Crime and Punishment in the Classroom #1

When I first started this blog, I was trying to tell regular classroom teachers what was different about special education.  I wanted to explain what special education teachers had to do differently and why.  What I have figured out since I started many years ago, is that it was all much more complicated than I thought it would be and that I don’t have all of the answers.  I now realize that I need to share my questions and my failures in addition to my answers.  I did my best while actively teaching, but I sometimes shudder at the “obvious” things that I missed.

One of my classroom failures was Susanna[1], although at the time I thought I was successful with her.  Susannah really tried, but she was easily frustrated.  When she didn’t understand by the 4th try at an explanation, she would rage in frustration. “You’re not explaining!  Why don’t you explain!?”  The explosions happened several times per month.  After an explosion, she was totally unable to focus on learning. (The other students in the class tended to sigh, keep working, and ignore her.)

Susannah was normally a polite and conscientious child who did her best, but succeeding at understanding mathematics was really important to her.  When she had trouble, she became anxious and, when anxious, she sometimes exploded.  Anger or punishment from me would just stoke her anxiety.  In fact, she had been moved between classes in another subject because her parents had expressed a concern that Susanna’s original teacher made Susannah feel too anxious to be able to learn.  

Susannah also needed every minute of class time to move forward.  She learned at her own pace, and every time she blew up, we lost productive class time to allow her to cool down.
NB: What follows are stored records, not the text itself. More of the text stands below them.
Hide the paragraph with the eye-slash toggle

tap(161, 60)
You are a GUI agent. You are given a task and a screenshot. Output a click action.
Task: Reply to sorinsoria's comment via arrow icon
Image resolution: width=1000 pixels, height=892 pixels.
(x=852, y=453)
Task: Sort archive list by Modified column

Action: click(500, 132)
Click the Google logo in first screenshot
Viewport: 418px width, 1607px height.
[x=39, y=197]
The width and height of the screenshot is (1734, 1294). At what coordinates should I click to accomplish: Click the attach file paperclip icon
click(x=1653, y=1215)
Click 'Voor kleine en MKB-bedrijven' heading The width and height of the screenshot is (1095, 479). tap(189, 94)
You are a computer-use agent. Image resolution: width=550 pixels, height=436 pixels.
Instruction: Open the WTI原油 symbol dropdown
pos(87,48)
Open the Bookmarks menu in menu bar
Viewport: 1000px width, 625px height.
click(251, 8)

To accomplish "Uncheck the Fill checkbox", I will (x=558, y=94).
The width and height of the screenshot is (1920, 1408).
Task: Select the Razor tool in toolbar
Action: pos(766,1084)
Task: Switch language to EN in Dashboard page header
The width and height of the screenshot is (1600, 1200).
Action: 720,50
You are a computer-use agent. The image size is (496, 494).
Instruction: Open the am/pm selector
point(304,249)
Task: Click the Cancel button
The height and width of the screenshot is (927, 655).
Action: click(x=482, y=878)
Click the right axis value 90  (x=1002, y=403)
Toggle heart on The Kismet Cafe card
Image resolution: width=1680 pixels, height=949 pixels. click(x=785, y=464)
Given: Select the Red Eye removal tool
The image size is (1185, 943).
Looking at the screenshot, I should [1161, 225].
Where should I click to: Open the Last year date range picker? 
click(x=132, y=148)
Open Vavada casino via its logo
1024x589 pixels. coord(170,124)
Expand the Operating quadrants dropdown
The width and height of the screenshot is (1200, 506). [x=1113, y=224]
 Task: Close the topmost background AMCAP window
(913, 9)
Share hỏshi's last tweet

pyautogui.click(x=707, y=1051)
In the end, I learned to anticipate the situation.  If I was explaining something to Susannah and she did not understand what I was telling her after 3 tries, I would say, “Susanna, I have tried all of the explanations I can think of right now.  They didn’t work for you.  I need time to think up some new explanations.  Do you mind practicing something else and I will come up with some new explanations for tomorrow?”  It worked like a charm.  We did not lose more class time for temper tantrums.  

Susannah would agree to work on something else and I would have alternative work available for her.  The next day, Susannah was much calmer, and my explanations (often the same ones as I made the day before) would take.

I had resolved my classroom dilemmas.  I was not losing 10 or 15 minutes of class time to temper tantrums from Susannah, I was not increasing her anxiety and interfering with her ability to learn mathematics.  Even so, when I reflect on the situation many years later, my short cut did not really provide the most important help for Susannah.

Someday, Susannah was going out into the world of work.  Someday, she would be working for someone and get frustrated.  If she lashed out at her boss and criticized her boss for not explaining, Susannah was unlikely to keep her future job.  I had solved my immediate classroom problem, but for Susannah, the longer term problem was more important.  She needed to be able to explain what she needed respectfully.

Behavioral interventions in the special education classroom are often more important than course content.  I could have taught her to recognize her feelings before the explosion and then to ask for a break to calm down.  I could have shared my feelings and suggested more respectful ways to let me know hers or I could have shared the problem with her counselor and her counselor could have provided more intensive interventions.  Either way, Susannah would have had a chance to learn how to share her frustrations without alienating other people. 

By keeping my eye on the narrow goal of teaching mathematics, I missed the opportunity to make a major difference in Susannah’s life.


[1] The students I describe are composites of the students I taught.  The incidents described did all happen in my classrooms.